How Brexit happened and what lies next


Over the weekend I watched the film Brexit: An Uncivil War starring Benedict Cumberbatch as Dominic Cummings, the brains behind the original Leave campaign. I must admit that I had not heard of Cummings before I saw this film. He seems to be someone who keeps a low profile and after running the campaign has largely disappeared again, leaving others to pick up the debris. The film highlights the use of data-mining people’s online activities to find out what drives them and targeting ads to exploit their fears, especially those who had dropped out of the system and no longer voted.

While the film was mixed on the merits, it did give a good sense of what went on in the original campaign for those of us who were not paying attention at that time. Rory Kinnear gives a good performance as the head of the Remain campaign who realizes too late that what the Brexit referendum unleashed was the long pent-up frustrations of an older and white population who felt that the country was no longer ‘theirs’, and that no logic or evidence that being part of Europe was better for the country was going to change their minds. These voters were looking for any reason to stick it to the establishment, and the fraudulent Leave promise that the money that was supposedly being sent to Europe would go to the popular National Health Service, and that the borders would be shut to immigrants, especially the threatened hordes from Turkey, was alluring.
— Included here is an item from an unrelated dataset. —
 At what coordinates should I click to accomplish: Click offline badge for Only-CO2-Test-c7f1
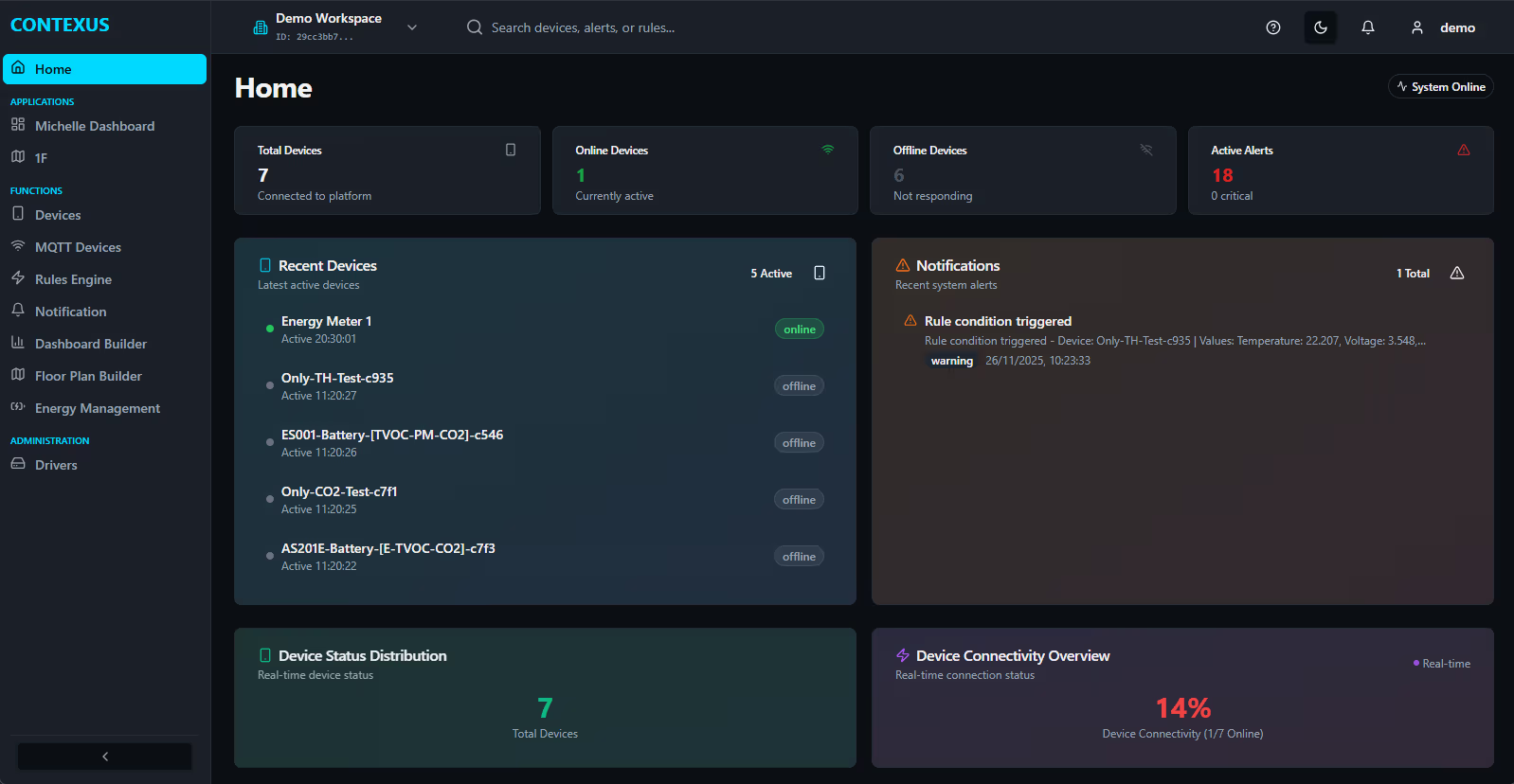point(799,500)
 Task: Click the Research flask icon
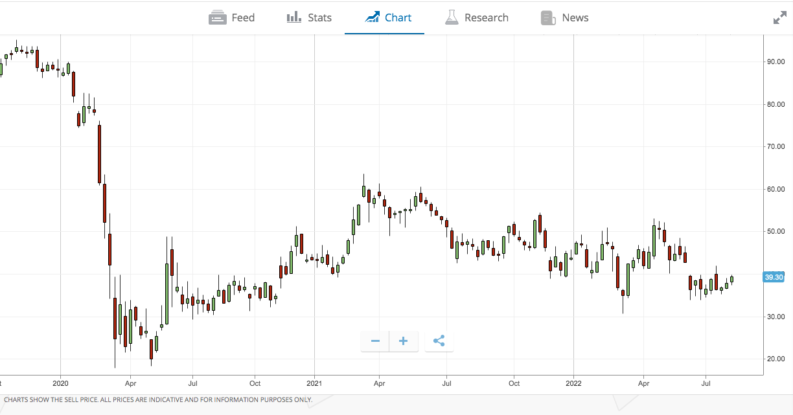point(451,18)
The potency of that kind of political appeal to a mythical period of past greatness and to people’s frustrations and prejudices should be familiar to people in the US too.

Here’s the trailer.

While waiting at airport for my flight back to Cleveland, I enjoyed John Oliver’s return of Last Week Tonight for a new season. He gave an excellent review of how the UK got into the Brexit mess and what its current options are, none of which are good. It was typical Oliver, informative and funny even though the Brexit situation is no laughing matter really. (language advisory)

Comments

  1. says

    I watched all 20 minutes of Oliver’s Brexit summary. I, an American, knew it was bad, but it is worse than I knew. I guess the Brits will muddle through, somehow.

  2. says

    Would it be selfish to hope for a worst-case Brexit, so the pound crashes so when I retire and move back to the UK my US pension will be worth Way more?
    Just asking for a friend.

  3. KG says

    richardelguru@3,

    That won’t help your friend if they are promptly killed and eaten by starving Brexiteers! (We Remainers will long since have applied for asylum in some comparatively peaceful and prosperous country such as Syria or Afghanistan.)

  4. KG says

    Jeff Lowery@2,

    I think most Brits suffer from a delusion similar to most Americans, due to escaping the worst of the 20th century: that totalitarianism or societal collapse “can’t happen here”. I’m not saying they will, but we can’t assume we will “muddle through, somehow”.

  5. file thirteen says

    And at most places (eg. time.com) the videos were also unavailable (I’m in NZ which is still ostensibly part of the monarchy, so that’s probably why). I did manage to find a version on YouTube I could watch, although it was cropped with ads to the side, interrupted by ads, cut short, and was recorded off a tv with someone appearing to point a laser pointer at it for half of it. For this reason I’m not going to provide the link -- you may as well see whether you can find a better version as you couldn’t do any worse.

    Entertaining nevertheless!

  6. Mano Singham says

    file thirteen @#9,

    If you subscribe to a proxy service like NordVPN you can choose the location of the server and thus access YouTube content that is only for the US market.

  7. John Morales says

    Mano, that costs money.

    Way I see it, merely watching it boosts their ratings, so I’d be doing them a favour thereby.
    I’m not gonna pay any money merely to do them a favour.
    I’m not gonna spend time searching for an alternative; bugger that.

    Bah. Geocrippling is a stupid strategy.